── Voci ──

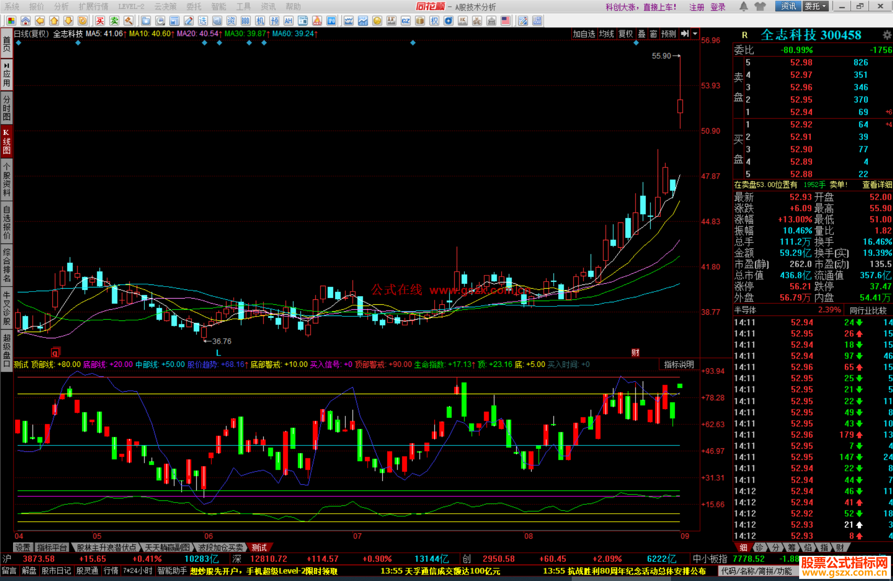Open the IPO toolbar icon
The image size is (893, 581).
pos(331,21)
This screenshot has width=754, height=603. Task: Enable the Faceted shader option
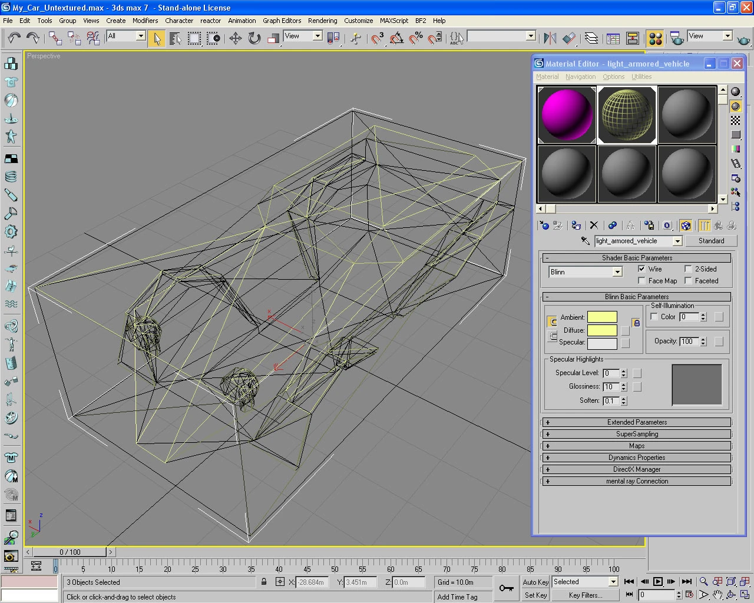688,281
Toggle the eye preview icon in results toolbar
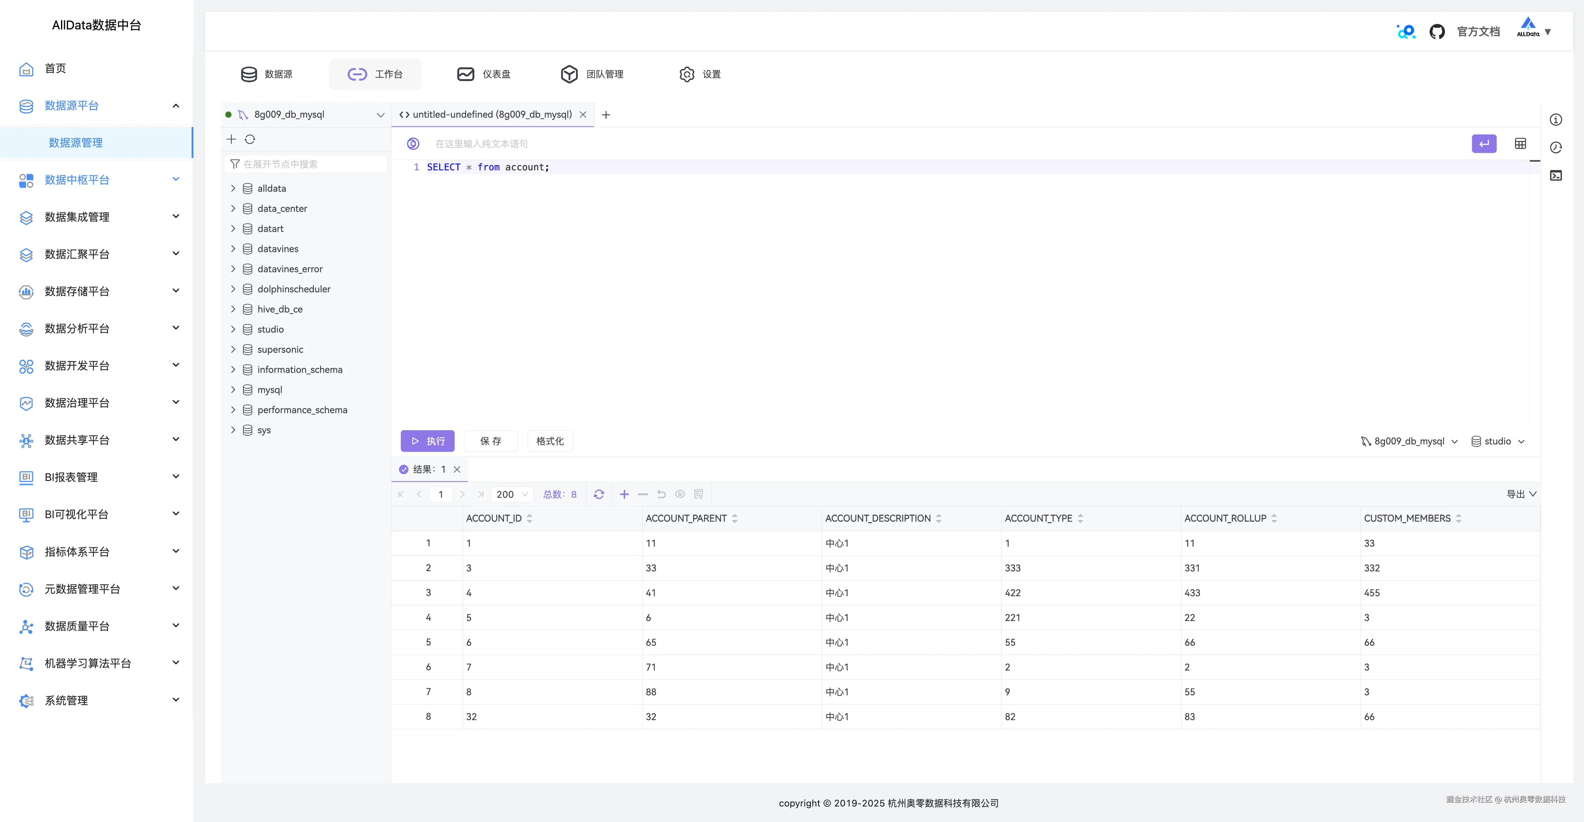The height and width of the screenshot is (822, 1584). (679, 494)
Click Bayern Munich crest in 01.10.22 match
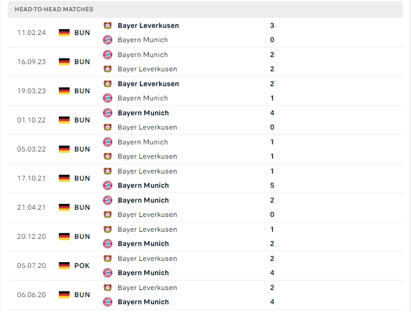This screenshot has height=312, width=411. tap(108, 113)
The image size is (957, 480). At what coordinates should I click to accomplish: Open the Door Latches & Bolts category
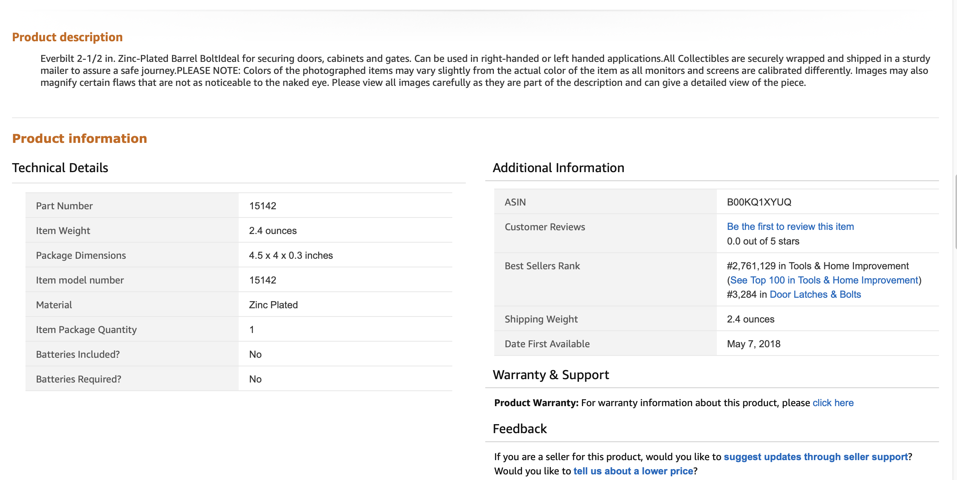point(815,294)
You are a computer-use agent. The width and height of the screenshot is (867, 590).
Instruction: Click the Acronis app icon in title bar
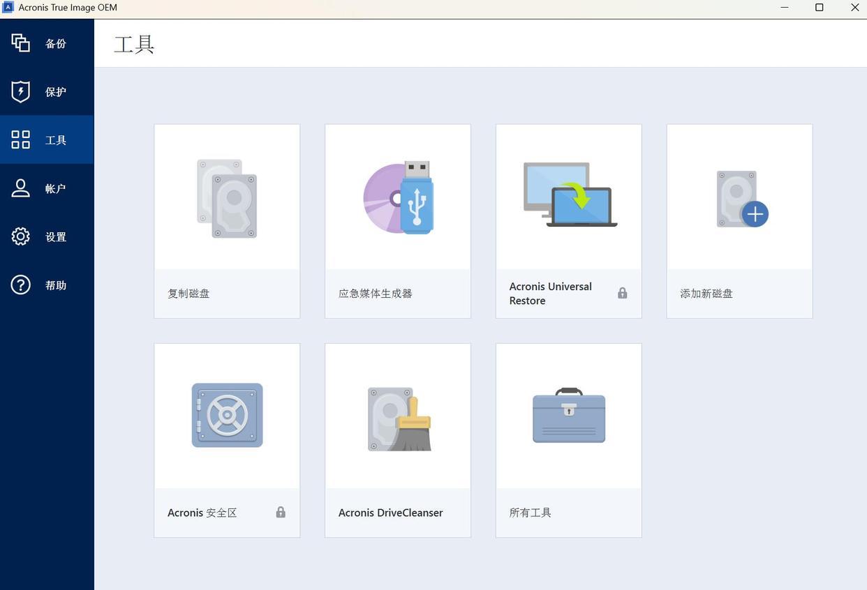click(x=8, y=8)
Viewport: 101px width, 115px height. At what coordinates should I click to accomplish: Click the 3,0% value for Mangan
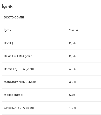pyautogui.click(x=72, y=82)
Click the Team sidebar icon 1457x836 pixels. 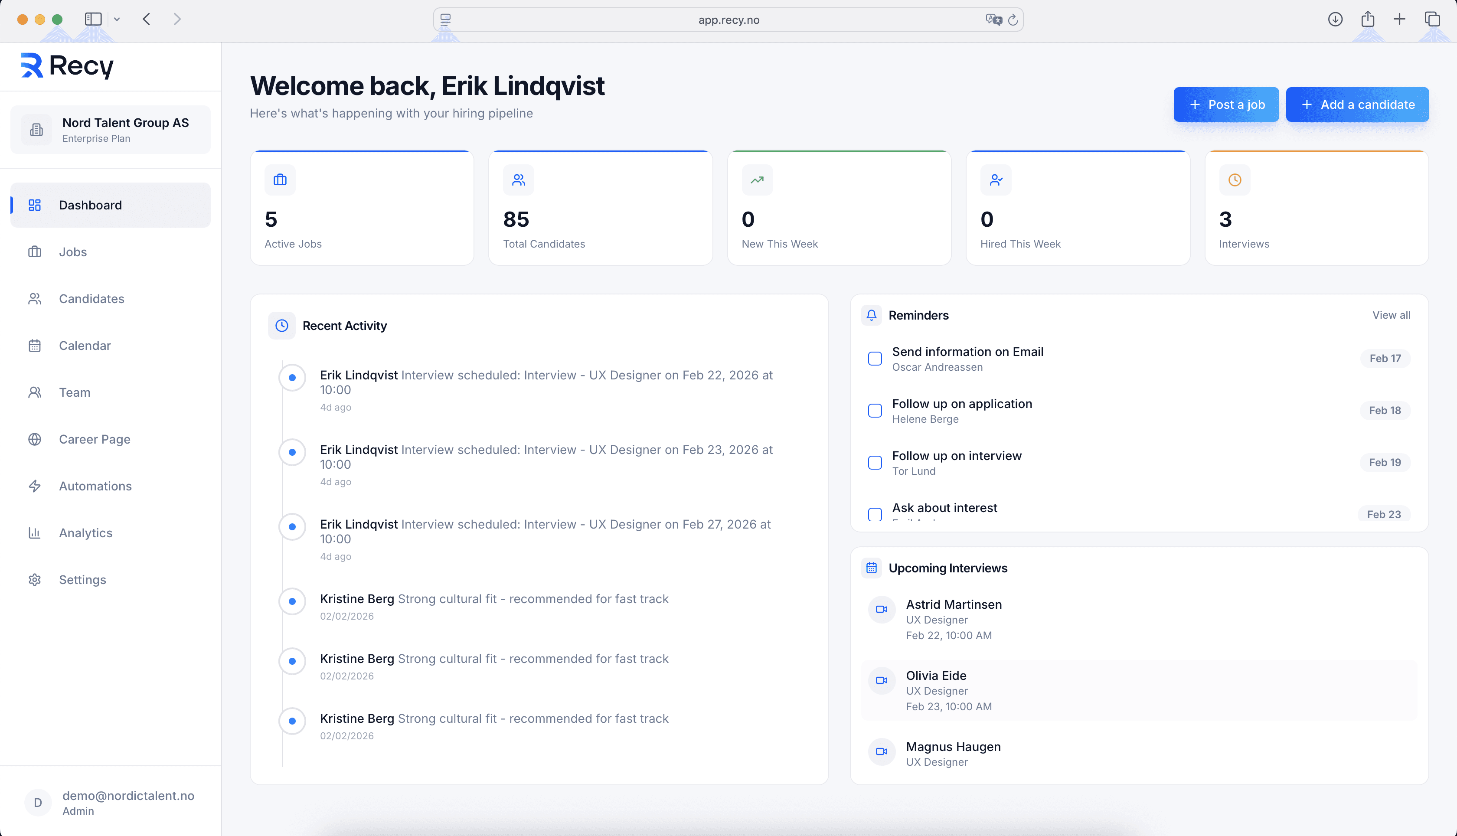[35, 392]
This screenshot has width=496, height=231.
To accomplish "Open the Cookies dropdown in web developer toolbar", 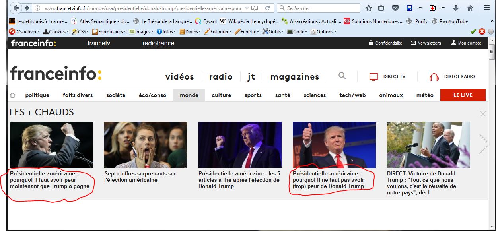I will point(56,31).
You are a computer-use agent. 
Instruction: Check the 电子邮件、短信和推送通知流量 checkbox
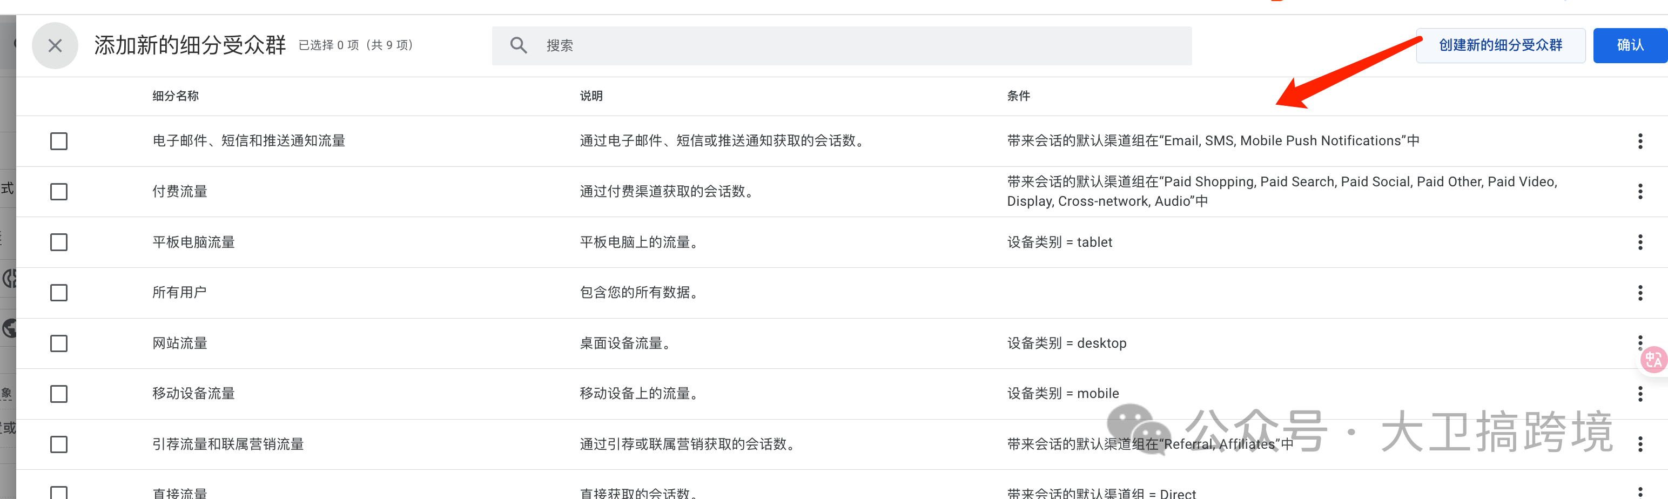(58, 140)
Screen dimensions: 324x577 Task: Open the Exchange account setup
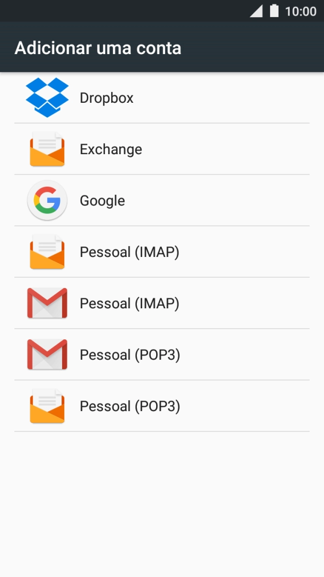111,149
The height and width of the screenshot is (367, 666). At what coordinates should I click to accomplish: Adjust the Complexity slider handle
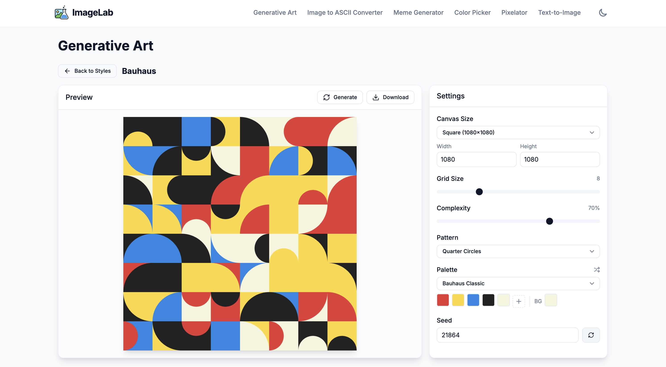click(x=549, y=221)
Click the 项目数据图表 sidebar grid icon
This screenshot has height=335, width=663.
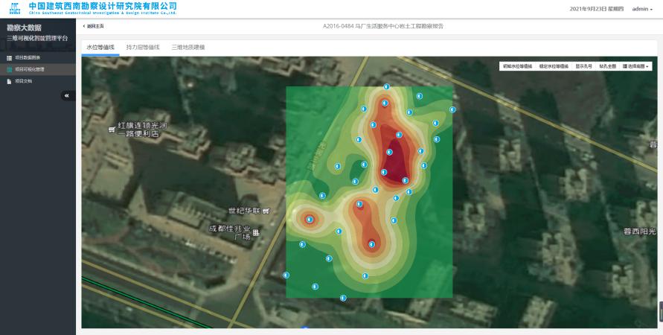[9, 57]
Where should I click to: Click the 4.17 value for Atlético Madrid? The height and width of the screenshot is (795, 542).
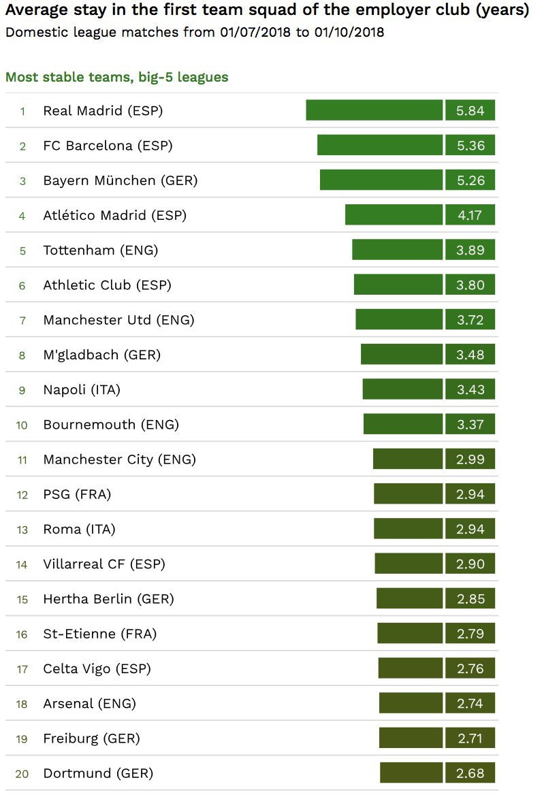pyautogui.click(x=470, y=215)
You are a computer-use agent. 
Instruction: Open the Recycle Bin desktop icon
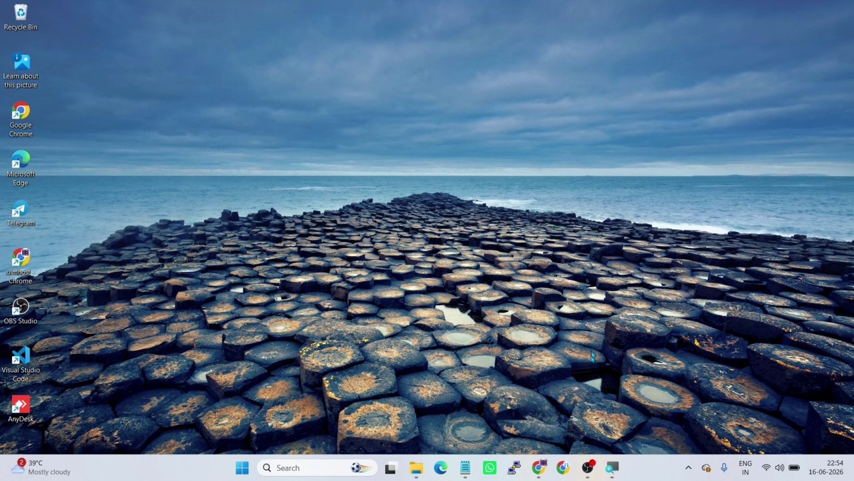(x=21, y=17)
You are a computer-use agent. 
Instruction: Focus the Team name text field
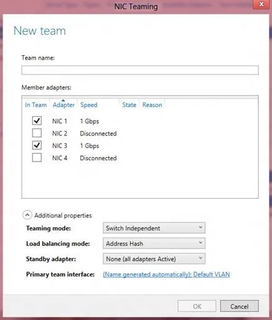[140, 70]
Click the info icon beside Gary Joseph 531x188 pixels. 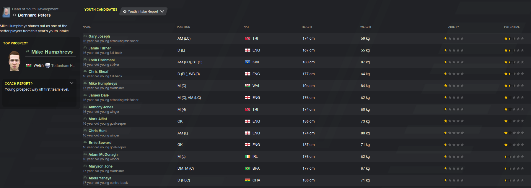(85, 36)
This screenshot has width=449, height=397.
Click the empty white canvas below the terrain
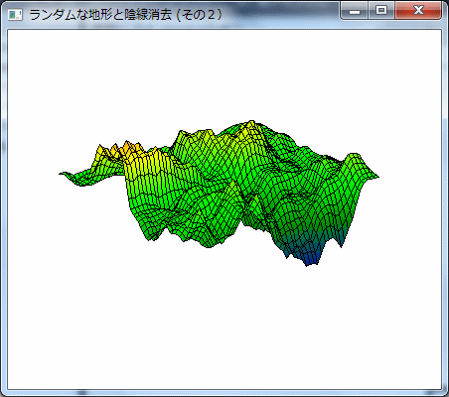[225, 328]
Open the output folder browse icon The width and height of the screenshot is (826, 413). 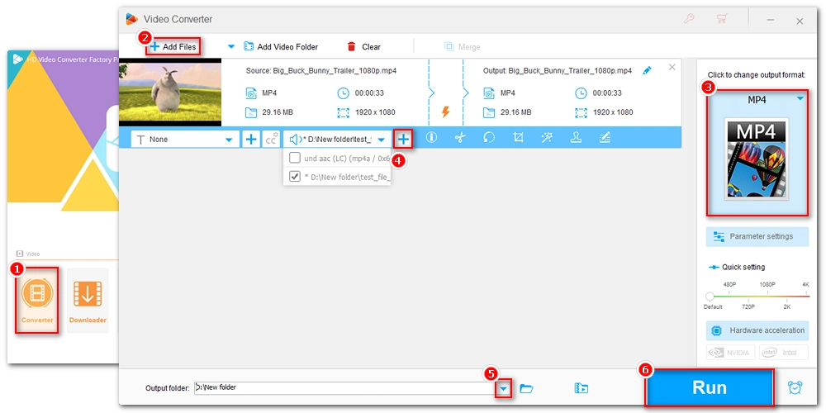click(526, 388)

───

_Consegna_:
Puoi riportare come elenco numerato le righe delle voci sopra, partendo dall'inizio e arrivando fino alla riga con "point(815,294)", inclusa? Tralascia le righe vuote e non includere le immagini.

_Risultato_:
1. Open the IPO toolbar icon
2. The image size is (893, 581).
3. pos(331,21)
4. This screenshot has width=754, height=603. Task: Enable the Faceted shader option
5. 688,281
6. Toggle the eye preview icon in results toolbar
7. The height and width of the screenshot is (822, 1584). (679, 494)
8. Click Bayern Munich crest in 01.10.22 match
9. This screenshot has height=312, width=411. tap(108, 113)
10. The image size is (957, 480). At what coordinates should I click to accomplish: Open the Door Latches & Bolts category
11. point(815,294)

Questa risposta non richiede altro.